- _CHALLENGE_
Format every line of the listing below as a Markdown table with the columns Row and Line, numbering the rows in order and leaving out blank lines.

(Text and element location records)
--

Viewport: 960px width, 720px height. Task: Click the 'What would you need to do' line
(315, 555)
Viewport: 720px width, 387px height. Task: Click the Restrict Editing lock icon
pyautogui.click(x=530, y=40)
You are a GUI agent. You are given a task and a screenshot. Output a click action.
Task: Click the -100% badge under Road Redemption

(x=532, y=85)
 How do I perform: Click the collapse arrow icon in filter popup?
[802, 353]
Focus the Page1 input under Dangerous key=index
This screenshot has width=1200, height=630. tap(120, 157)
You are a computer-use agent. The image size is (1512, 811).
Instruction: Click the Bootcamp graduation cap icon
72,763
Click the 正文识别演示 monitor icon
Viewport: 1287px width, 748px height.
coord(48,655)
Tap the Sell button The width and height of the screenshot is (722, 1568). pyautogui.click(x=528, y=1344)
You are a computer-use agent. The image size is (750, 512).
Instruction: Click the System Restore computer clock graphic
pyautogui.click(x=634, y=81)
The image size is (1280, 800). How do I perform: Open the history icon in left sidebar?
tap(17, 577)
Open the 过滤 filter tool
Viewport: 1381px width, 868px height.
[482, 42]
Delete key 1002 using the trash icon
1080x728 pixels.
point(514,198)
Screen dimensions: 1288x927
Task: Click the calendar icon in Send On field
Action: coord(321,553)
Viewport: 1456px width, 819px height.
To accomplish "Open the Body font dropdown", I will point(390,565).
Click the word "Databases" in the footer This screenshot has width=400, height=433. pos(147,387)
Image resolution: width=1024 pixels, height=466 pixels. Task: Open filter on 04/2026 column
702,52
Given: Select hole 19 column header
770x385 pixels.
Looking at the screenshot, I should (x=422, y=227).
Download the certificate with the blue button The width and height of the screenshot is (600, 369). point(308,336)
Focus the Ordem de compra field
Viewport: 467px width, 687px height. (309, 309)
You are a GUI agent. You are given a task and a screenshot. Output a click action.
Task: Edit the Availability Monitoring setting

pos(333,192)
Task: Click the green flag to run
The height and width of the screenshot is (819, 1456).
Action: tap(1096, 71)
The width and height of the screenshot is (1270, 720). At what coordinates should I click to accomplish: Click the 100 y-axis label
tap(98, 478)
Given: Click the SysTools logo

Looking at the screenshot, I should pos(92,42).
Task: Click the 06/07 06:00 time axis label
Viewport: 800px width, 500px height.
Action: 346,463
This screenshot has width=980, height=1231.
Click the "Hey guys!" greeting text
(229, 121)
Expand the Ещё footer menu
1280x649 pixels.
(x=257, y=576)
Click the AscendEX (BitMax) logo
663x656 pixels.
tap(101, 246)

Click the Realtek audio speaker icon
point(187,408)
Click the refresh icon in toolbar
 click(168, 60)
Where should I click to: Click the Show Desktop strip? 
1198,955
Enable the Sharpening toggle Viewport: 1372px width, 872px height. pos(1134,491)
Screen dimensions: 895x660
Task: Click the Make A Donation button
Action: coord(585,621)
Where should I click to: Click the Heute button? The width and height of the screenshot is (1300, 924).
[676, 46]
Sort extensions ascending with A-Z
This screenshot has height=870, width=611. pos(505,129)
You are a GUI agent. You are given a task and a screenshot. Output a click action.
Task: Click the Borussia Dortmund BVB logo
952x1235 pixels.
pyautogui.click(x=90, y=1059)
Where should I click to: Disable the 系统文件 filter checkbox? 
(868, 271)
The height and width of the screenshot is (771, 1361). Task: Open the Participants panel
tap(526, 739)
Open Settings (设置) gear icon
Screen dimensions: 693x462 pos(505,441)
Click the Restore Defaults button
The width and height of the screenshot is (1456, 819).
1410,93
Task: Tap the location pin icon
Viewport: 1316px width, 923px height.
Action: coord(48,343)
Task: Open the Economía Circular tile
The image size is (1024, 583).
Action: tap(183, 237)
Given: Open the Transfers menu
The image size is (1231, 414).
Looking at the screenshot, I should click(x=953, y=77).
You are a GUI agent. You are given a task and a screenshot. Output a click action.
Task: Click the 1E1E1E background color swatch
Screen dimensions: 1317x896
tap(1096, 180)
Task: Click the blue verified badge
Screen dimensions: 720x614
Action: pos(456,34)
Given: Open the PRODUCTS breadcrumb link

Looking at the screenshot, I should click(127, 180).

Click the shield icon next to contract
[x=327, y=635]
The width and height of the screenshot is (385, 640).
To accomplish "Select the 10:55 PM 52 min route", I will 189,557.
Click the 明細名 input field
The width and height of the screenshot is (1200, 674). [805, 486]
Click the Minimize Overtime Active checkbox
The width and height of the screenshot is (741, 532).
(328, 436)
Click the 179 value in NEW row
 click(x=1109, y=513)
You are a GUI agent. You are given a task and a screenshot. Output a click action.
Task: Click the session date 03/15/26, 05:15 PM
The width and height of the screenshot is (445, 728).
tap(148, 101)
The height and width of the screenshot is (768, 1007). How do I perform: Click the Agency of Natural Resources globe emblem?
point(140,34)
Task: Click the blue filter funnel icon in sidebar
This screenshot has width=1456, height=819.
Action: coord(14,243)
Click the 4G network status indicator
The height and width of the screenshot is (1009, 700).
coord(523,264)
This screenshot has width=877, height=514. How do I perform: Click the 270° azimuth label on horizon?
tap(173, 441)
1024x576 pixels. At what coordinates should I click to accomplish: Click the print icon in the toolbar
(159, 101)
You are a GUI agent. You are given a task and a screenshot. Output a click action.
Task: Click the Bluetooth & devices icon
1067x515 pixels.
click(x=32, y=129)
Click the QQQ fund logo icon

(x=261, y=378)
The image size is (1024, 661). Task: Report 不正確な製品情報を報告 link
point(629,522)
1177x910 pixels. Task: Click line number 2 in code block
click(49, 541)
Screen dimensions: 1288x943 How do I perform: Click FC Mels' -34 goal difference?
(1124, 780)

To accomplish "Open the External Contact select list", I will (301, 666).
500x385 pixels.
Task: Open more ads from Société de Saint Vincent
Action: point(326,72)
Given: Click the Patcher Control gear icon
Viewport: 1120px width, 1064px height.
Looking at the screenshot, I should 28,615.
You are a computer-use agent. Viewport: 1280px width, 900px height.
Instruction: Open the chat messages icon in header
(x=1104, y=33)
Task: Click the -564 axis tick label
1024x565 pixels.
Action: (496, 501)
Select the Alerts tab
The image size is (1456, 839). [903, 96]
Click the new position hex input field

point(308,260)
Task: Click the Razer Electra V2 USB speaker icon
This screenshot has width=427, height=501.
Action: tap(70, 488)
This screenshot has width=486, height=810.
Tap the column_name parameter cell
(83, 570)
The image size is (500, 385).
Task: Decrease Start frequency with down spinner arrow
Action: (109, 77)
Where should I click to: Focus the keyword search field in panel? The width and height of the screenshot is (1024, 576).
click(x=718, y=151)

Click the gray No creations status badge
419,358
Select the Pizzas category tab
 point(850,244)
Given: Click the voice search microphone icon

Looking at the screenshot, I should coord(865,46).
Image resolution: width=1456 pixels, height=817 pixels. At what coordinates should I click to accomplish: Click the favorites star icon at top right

--

- _THE SOLUTION_
| Row | Line |
|---|---|
| 1 | Viewport: 960px width, 720px height. Task: Click the 'What would you need to do' line |
| 2 | (315, 555) |
| 3 | Viewport: 720px width, 387px height. Task: Click the Restrict Editing lock icon |
| 4 | pyautogui.click(x=530, y=40) |
| 5 | You are a GUI agent. You are given a task and a screenshot. Output a click action. |
| 6 | Task: Click the -100% badge under Road Redemption |
| 7 | (x=532, y=85) |
| 8 |  How do I perform: Click the collapse arrow icon in filter popup? |
| 9 | [802, 353] |
| 10 | Focus the Page1 input under Dangerous key=index |
| 11 | This screenshot has width=1200, height=630. tap(120, 157) |
| 12 | You are a computer-use agent. The image size is (1512, 811). |
| 13 | Instruction: Click the Bootcamp graduation cap icon |
| 14 | 72,763 |
| 15 | Click the 正文识别演示 monitor icon |
| 16 | Viewport: 1287px width, 748px height. |
| 17 | coord(48,655) |
| 18 | Tap the Sell button The width and height of the screenshot is (722, 1568). pyautogui.click(x=528, y=1344) |
| 19 | You are a computer-use agent. The image size is (750, 512). |
| 20 | Instruction: Click the System Restore computer clock graphic |
| 21 | pyautogui.click(x=634, y=81) |
| 22 | The image size is (1280, 800). How do I perform: Open the history icon in left sidebar? |
| 23 | tap(17, 577) |
| 24 | Open the 过滤 filter tool |
| 25 | Viewport: 1381px width, 868px height. |
| 26 | [482, 42] |
| 27 | Delete key 1002 using the trash icon |
| 28 | 1080x728 pixels. |
| 29 | point(514,198) |
| 30 | Screen dimensions: 1288x927 |
| 31 | Task: Click the calendar icon in Send On field |
| 32 | Action: coord(321,553) |
| 33 | Viewport: 1456px width, 819px height. |
| 34 | To accomplish "Open the Body font dropdown", I will point(390,565). |
| 35 | Click the word "Databases" in the footer This screenshot has width=400, height=433. pos(147,387) |
| 36 | Image resolution: width=1024 pixels, height=466 pixels. Task: Open filter on 04/2026 column |
| 37 | 702,52 |
| 38 | Given: Select hole 19 column header |
| 39 | 770x385 pixels. |
| 40 | Looking at the screenshot, I should (x=422, y=227). |
| 41 | Download the certificate with the blue button The width and height of the screenshot is (600, 369). point(308,336) |
| 42 | Focus the Ordem de compra field |
| 43 | Viewport: 467px width, 687px height. (309, 309) |
| 44 | You are a GUI agent. You are given a task and a screenshot. Output a click action. |
| 45 | Task: Edit the Availability Monitoring setting |
| 46 | pos(333,192) |
| 47 | Task: Click the green flag to run |
| 48 | The height and width of the screenshot is (819, 1456). |
| 49 | Action: tap(1096, 71) |
| 50 | The width and height of the screenshot is (1270, 720). At what coordinates should I click to accomplish: Click the 100 y-axis label |
| 51 | tap(98, 478) |
| 52 | Given: Click the SysTools logo |
| 53 | Looking at the screenshot, I should pos(92,42). |
| 54 | Task: Click the 06/07 06:00 time axis label |
| 55 | Viewport: 800px width, 500px height. |
| 56 | Action: 346,463 |
| 57 | This screenshot has width=980, height=1231. |
| 58 | Click the "Hey guys!" greeting text |
| 59 | (229, 121) |
| 60 | Expand the Ещё footer menu |
| 61 | 1280x649 pixels. |
| 62 | (x=257, y=576) |
| 63 | Click the AscendEX (BitMax) logo |
| 64 | 663x656 pixels. |
| 65 | tap(101, 246) |
| 66 | Click the Realtek audio speaker icon |
| 67 | point(187,408) |
| 68 | Click the refresh icon in toolbar |
| 69 |  click(168, 60) |
| 70 | Where should I click to: Click the Show Desktop strip?  |
| 71 | 1198,955 |
| 72 | Enable the Sharpening toggle Viewport: 1372px width, 872px height. pos(1134,491) |
| 73 | Screen dimensions: 895x660 |
| 74 | Task: Click the Make A Donation button |
| 75 | Action: coord(585,621) |
| 76 | Where should I click to: Click the Heute button? The width and height of the screenshot is (1300, 924). |
| 77 | [676, 46] |
| 78 | Sort extensions ascending with A-Z |
| 79 | This screenshot has height=870, width=611. pos(505,129) |
| 80 | You are a GUI agent. You are given a task and a screenshot. Output a click action. |
| 81 | Task: Click the Borussia Dortmund BVB logo |
| 82 | 952x1235 pixels. |
| 83 | pyautogui.click(x=90, y=1059) |
| 84 | Where should I click to: Disable the 系统文件 filter checkbox?  |
| 85 | (868, 271) |
| 86 | The height and width of the screenshot is (771, 1361). Task: Open the Participants panel |
| 87 | tap(526, 739) |
| 88 | Open Settings (设置) gear icon |
| 89 | Screen dimensions: 693x462 pos(505,441) |
| 90 | Click the Restore Defaults button |
| 91 | The width and height of the screenshot is (1456, 819). |
| 92 | 1410,93 |
| 93 | Task: Tap the location pin icon |
| 94 | Viewport: 1316px width, 923px height. |
| 95 | Action: coord(48,343) |
| 96 | Task: Open the Economía Circular tile |
| 97 | The image size is (1024, 583). |
| 98 | Action: tap(183, 237) |
| 99 | Given: Open the Transfers menu |
| 100 | The image size is (1231, 414). |
| 101 | Looking at the screenshot, I should click(x=953, y=77). |
| 102 | You are a GUI agent. You are given a task and a screenshot. Output a click action. |
| 103 | Task: Click the 1E1E1E background color swatch |
| 104 | Screen dimensions: 1317x896 |
| 105 | tap(1096, 180) |
| 106 | Task: Click the blue verified badge |
| 107 | Screen dimensions: 720x614 |
| 108 | Action: pos(456,34) |
| 109 | Given: Open the PRODUCTS breadcrumb link |
| 110 | Looking at the screenshot, I should click(127, 180). |
| 111 | Click the shield icon next to contract |
| 112 | [x=327, y=635] |
| 113 | The width and height of the screenshot is (385, 640). |
| 114 | To accomplish "Select the 10:55 PM 52 min route", I will 189,557. |
| 115 | Click the 明細名 input field |
| 116 | The width and height of the screenshot is (1200, 674). [805, 486] |
| 117 | Click the Minimize Overtime Active checkbox |
| 118 | The width and height of the screenshot is (741, 532). |
| 119 | (328, 436) |
| 120 | Click the 179 value in NEW row |
| 121 |  click(x=1109, y=513) |
| 122 | You are a GUI agent. You are given a task and a screenshot. Output a click action. |
| 123 | Task: Click the session date 03/15/26, 05:15 PM |
| 124 | The width and height of the screenshot is (445, 728). |
| 125 | tap(148, 101) |
| 126 | The height and width of the screenshot is (768, 1007). How do I perform: Click the Agency of Natural Resources globe emblem? |
| 127 | point(140,34) |
| 128 | Task: Click the blue filter funnel icon in sidebar |
| 129 | This screenshot has width=1456, height=819. |
| 130 | Action: coord(14,243) |
| 131 | Click the 4G network status indicator |
| 132 | The height and width of the screenshot is (1009, 700). |
| 133 | coord(523,264) |
| 134 | This screenshot has width=877, height=514. How do I perform: Click the 270° azimuth label on horizon? |
| 135 | tap(173, 441) |
| 136 | 1024x576 pixels. At what coordinates should I click to accomplish: Click the print icon in the toolbar |
| 137 | (159, 101) |
| 138 | You are a GUI agent. You are given a task and a screenshot. Output a click action. |
| 139 | Task: Click the Bluetooth & devices icon |
| 140 | 1067x515 pixels. |
| 141 | click(x=32, y=129) |
| 142 | Click the QQQ fund logo icon |
| 143 | (x=261, y=378) |
| 144 | The image size is (1024, 661). Task: Report 不正確な製品情報を報告 link |
| 145 | point(629,522) |
| 146 | 1177x910 pixels. Task: Click line number 2 in code block |
| 147 | click(49, 541) |
| 148 | Screen dimensions: 1288x943 How do I perform: Click FC Mels' -34 goal difference? |
| 149 | (1124, 780) |
| 150 | To accomplish "Open the External Contact select list", I will (301, 666). |
| 151 | 500x385 pixels. |
| 152 | Task: Open more ads from Société de Saint Vincent |
| 153 | Action: point(326,72) |
| 154 | Given: Click the Patcher Control gear icon |
| 155 | Viewport: 1120px width, 1064px height. |
| 156 | Looking at the screenshot, I should 28,615. |
| 157 | You are a computer-use agent. Viewport: 1280px width, 900px height. |
| 158 | Instruction: Open the chat messages icon in header |
| 159 | (x=1104, y=33) |
| 160 | Task: Click the -564 axis tick label |
| 161 | 1024x565 pixels. |
| 162 | Action: (496, 501) |
| 163 | Select the Alerts tab |
| 164 | The image size is (1456, 839). [903, 96] |
| 165 | Click the new position hex input field |
| 166 | point(308,260) |
| 167 | Task: Click the Razer Electra V2 USB speaker icon |
| 168 | This screenshot has width=427, height=501. |
| 169 | Action: tap(70, 488) |
| 170 | This screenshot has width=486, height=810. |
| 171 | Tap the column_name parameter cell |
| 172 | (83, 570) |
| 173 | The image size is (500, 385). |
| 174 | Task: Decrease Start frequency with down spinner arrow |
| 175 | Action: (109, 77) |
| 176 | Where should I click to: Focus the keyword search field in panel? The width and height of the screenshot is (1024, 576). |
| 177 | click(x=718, y=151) |
| 178 | Click the gray No creations status badge |
| 179 | 419,358 |
| 180 | Select the Pizzas category tab |
| 181 |  point(850,244) |
| 182 | Given: Click the voice search microphone icon |
| 183 | Looking at the screenshot, I should coord(865,46). |
| 184 | Image resolution: width=1456 pixels, height=817 pixels. At what coordinates should I click to accomplish: Click the favorites star icon at top right |